= Degeneracy (mathematics) =

Limiting case which is different from the rest of the class

In mathematics, a degenerate case is a limiting case of a class of objects which appears to be qualitatively different from (and usually simpler than) the rest of the class; "degeneracy" is the condition of being a degenerate case. A given class of objects may be defined by several different systems of equations in most scenarios, and these different systems of equations may lead to different degenerate cases, while characterizing the same non-degenerate cases. This may be the reason for which there is no general definition of degeneracy, despite the fact that the concept is widely used and defined (if needed) in each specific situation.

==Exceptionality==
Often, the degenerate cases are the exceptional cases where changes to the usual dimension or the cardinality of the object (or of some part of it) occur.
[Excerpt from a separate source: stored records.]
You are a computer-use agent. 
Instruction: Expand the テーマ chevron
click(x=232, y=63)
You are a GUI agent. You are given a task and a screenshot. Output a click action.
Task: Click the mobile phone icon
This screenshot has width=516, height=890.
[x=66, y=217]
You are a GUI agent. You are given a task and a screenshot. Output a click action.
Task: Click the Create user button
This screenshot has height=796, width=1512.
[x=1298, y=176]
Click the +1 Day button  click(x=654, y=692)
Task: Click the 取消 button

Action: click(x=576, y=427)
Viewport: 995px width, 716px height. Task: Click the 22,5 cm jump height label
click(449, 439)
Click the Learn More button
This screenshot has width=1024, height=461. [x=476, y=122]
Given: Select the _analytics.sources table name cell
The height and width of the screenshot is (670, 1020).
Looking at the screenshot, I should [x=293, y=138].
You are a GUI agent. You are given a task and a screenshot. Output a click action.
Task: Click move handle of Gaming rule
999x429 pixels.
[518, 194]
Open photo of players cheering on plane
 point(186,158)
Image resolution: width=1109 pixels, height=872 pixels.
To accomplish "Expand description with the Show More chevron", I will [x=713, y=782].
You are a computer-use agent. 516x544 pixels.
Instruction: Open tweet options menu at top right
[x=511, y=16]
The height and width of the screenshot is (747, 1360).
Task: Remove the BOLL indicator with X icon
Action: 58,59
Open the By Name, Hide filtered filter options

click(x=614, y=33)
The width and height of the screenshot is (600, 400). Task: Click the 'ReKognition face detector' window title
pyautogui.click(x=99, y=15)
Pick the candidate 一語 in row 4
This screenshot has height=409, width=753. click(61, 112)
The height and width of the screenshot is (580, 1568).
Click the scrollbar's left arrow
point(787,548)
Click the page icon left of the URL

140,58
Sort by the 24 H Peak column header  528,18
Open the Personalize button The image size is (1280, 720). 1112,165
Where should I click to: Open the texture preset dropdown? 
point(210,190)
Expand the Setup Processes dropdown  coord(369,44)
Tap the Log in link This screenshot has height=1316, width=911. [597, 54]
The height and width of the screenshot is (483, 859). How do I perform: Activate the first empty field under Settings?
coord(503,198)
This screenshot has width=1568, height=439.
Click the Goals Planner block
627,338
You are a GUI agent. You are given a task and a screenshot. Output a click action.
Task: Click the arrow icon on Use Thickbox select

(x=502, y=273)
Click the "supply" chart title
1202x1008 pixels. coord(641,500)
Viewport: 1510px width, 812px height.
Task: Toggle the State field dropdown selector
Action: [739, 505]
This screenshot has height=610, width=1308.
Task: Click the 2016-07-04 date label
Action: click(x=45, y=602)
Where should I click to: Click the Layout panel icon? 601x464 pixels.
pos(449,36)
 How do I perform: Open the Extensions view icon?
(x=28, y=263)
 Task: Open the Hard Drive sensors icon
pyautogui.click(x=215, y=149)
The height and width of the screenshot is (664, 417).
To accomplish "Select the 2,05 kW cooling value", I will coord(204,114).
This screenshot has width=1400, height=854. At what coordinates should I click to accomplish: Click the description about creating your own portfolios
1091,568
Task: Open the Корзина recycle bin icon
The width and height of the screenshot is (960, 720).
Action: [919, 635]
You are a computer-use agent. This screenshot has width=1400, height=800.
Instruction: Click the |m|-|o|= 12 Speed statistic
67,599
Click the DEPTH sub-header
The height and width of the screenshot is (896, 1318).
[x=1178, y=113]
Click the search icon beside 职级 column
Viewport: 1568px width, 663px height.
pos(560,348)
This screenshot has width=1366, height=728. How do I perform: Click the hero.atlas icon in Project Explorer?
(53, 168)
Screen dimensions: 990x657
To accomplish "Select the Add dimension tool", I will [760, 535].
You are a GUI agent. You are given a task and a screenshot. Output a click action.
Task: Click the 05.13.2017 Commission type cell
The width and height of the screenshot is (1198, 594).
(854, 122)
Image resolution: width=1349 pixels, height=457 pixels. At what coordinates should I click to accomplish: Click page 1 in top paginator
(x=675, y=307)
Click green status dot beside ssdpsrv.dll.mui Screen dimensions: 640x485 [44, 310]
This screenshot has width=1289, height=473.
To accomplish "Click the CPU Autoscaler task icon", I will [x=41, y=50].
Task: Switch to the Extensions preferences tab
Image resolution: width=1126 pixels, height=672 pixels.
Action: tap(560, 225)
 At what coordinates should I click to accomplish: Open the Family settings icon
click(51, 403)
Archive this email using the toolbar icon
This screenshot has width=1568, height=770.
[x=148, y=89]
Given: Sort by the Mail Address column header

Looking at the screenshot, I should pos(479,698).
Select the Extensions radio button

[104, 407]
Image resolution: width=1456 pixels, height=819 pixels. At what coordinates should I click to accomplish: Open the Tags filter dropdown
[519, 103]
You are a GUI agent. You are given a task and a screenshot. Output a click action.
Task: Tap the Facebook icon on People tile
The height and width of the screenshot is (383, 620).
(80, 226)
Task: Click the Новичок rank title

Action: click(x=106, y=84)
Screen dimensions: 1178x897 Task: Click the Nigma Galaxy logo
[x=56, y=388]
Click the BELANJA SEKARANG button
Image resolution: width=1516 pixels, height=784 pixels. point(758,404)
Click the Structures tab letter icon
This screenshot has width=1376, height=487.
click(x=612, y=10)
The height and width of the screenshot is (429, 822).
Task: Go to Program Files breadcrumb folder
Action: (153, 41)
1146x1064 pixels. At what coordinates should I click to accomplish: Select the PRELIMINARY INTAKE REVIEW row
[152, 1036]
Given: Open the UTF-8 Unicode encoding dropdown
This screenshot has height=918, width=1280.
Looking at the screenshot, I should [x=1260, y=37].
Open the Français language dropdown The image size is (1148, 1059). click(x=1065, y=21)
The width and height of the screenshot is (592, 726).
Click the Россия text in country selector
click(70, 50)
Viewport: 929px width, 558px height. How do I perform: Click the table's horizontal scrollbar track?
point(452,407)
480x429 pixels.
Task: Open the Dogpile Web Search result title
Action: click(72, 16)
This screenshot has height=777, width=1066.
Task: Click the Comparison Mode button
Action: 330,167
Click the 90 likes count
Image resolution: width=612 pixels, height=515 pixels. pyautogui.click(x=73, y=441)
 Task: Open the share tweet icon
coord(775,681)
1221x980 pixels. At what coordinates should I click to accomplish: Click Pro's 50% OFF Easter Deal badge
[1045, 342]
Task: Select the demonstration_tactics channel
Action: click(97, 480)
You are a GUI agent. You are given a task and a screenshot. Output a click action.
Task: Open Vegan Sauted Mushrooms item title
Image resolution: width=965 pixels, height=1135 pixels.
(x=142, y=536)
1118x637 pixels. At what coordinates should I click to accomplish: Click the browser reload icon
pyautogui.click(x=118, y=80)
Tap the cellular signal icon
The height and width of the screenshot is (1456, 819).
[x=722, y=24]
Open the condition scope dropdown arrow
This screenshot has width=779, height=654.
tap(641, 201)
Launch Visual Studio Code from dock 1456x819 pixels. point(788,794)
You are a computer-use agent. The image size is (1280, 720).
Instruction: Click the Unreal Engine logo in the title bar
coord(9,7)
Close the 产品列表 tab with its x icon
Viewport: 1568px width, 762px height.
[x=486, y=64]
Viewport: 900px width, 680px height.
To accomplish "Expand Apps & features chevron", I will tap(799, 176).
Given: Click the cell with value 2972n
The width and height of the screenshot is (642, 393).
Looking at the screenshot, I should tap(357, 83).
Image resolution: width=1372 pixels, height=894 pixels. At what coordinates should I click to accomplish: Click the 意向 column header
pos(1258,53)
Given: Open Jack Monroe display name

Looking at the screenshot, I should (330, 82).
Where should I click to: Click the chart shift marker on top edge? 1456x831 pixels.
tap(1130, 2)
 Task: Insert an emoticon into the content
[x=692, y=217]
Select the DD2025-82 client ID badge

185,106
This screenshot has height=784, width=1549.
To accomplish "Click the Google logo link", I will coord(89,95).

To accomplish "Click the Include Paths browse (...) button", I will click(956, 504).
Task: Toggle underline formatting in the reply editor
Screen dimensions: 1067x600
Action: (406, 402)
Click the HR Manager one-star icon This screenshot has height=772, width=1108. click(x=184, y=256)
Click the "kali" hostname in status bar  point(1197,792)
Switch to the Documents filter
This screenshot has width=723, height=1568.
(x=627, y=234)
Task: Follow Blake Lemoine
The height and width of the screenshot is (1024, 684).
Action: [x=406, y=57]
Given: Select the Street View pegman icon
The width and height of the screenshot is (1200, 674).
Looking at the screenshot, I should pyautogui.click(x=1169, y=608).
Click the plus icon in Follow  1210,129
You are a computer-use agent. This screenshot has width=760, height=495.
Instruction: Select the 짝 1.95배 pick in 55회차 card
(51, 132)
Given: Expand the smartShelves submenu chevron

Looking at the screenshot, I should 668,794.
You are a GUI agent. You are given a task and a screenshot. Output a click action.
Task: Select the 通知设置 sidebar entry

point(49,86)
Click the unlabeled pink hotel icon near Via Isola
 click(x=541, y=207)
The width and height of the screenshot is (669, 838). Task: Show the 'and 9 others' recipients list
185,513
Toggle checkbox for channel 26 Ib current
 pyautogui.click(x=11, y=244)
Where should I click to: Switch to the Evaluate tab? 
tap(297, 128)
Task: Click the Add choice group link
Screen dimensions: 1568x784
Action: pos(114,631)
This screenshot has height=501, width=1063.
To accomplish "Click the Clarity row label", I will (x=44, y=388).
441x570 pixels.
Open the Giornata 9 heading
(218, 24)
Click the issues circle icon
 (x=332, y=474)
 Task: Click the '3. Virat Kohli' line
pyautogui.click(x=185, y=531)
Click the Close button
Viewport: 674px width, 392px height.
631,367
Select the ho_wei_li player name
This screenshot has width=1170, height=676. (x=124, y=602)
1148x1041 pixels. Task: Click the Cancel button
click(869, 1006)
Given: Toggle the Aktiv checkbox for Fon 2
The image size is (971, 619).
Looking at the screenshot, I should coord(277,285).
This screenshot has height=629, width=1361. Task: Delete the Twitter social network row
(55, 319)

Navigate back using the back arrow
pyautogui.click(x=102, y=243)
For example, a triangle is an object of dimension two, and a degenerate triangle is contained in a line, which makes its dimension one. This is similar to the case of a circle, whose dimension shrinks from two to zero as it degenerates into a point. As another example, the solution set of a system of equations that depends on parameters generally has a fixed cardinality and dimension, but cardinality and/or dimension may be different for some exceptional values, called degenerate cases. In such a degenerate case, the solution set is said to be degenerate.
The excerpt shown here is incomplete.